Much has been done to address the recent financial crisis in Europe. Banks have boosted their capital adequacy ratios, although partly through deleveraging. Unconventional monetary operations have enhanced liquidity and firewalls have been put in place. Bank supervision has been improved. Agreement was reached last December to establish an SSM for the euro area, open also to non euro area members. New tools for addressing financial stability, including coordinated stress tests have come into play. The newly-established European Supervisory Authorities (ESAs) are making their marks.

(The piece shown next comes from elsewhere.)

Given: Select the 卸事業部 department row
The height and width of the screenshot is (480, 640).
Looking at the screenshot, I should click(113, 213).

Nevertheless, financial stability remains fragile. Recent Financial Sector Assessment Program (FSAP) assessments of individual EU member states have noted remaining vulnerabilities: stresses and dislocations in wholesale funding markets; a loss of market confidence in sovereign debt; further downward movements in asset prices; and downward shocks to growth. These vulnerabilities are exacerbated by the high degree of concentration in the banking sector; regulatory and policy uncertainty; and the major gaps in the policy framework that still need to be filled.

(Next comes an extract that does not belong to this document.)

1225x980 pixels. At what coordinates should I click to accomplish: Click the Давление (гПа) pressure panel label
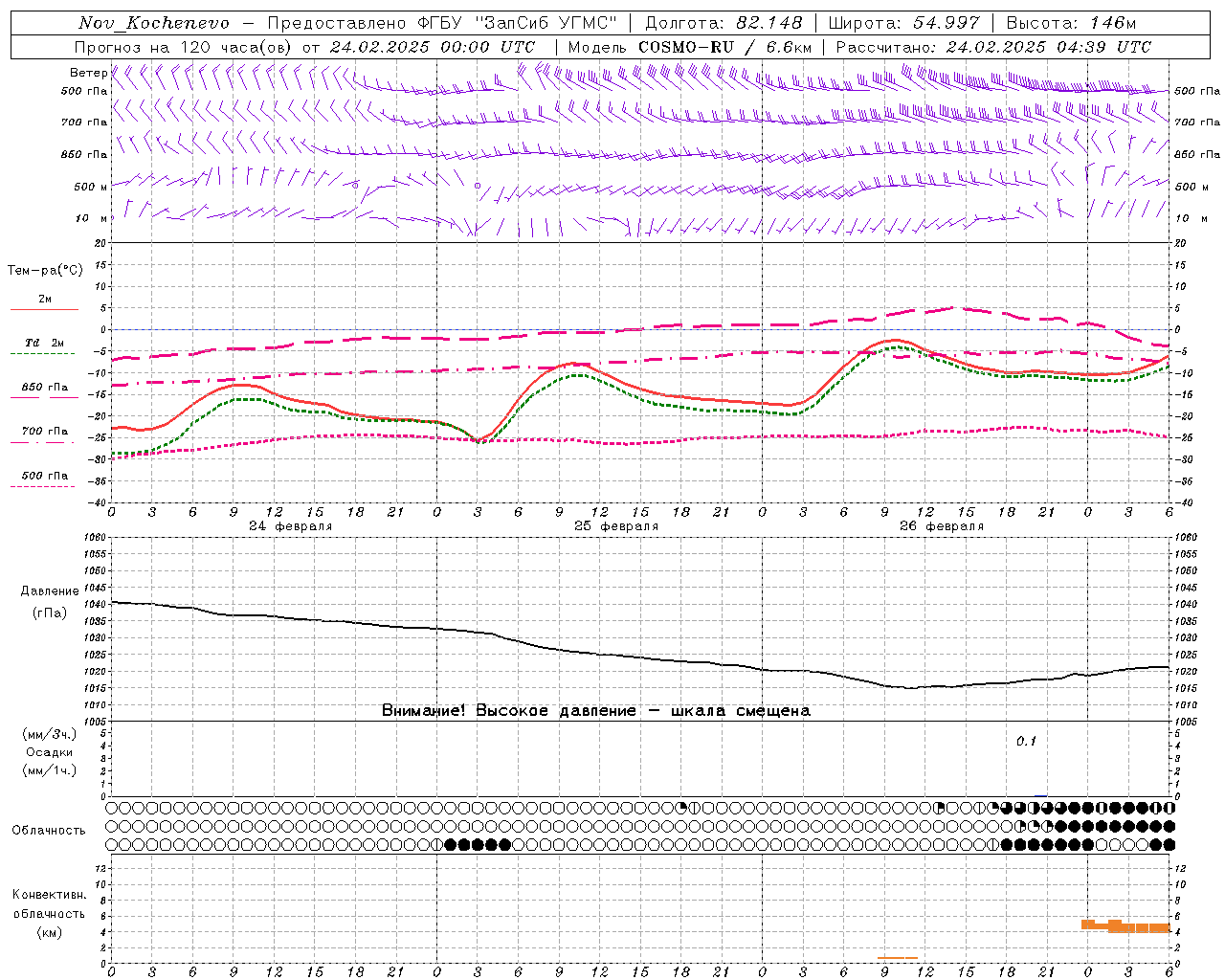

In the near term more forceful action is warranted to cement recent gains in market confidence and end the crisis. The priorities are bank balance sheet repair, including addressing impaired assets; fast and sustained progress toward the SSM and the BU; and essential steps toward a stronger EU financial oversight framework. Governance arrangements of existing pan-EU institutions must be adapted to have a EU (or BU)-wide perspective and also evolve to meet the diverse needs of members of the euro area, SSM members not part of the euro area, and other members of the EU.

The ESAs and the European Systemic Risk Board (ESRB) need further strengthening. The ESRB, as the EU systemic risk watchdog, should develop the macroprudential toolkit, analyze macroprudential effects on the cyclical downside and not just the upside, and ensure consistent application of macroprudential policies across the various parts of the financial sector and across the EU. Governance arrangements need to be adapted to avoid potential national biases.

Proposals by the European Commission to harmonize capital requirements, resolution, DGS, and insurance supervision frameworks should be implemented promptly. While ensuring that the Fourth Capital Requirements Directive and Capital Requirements Regulation are in full compliance with Basel III, their swift adoption, as well as that of the directives on resolution, DGS and insurance supervision, are necessary. The resolution directive needs to be enhanced to provide for automatic intervention in the event that a bank’s solvency position falls below a certain trigger level, as well as to provide flexibility for intervention in the event of liquidity or other problems. In addition, more effective supervision and resolution arrangements need to be worked out for financial institutions crossing the borders between the SSM and the rest of the EU and beyond.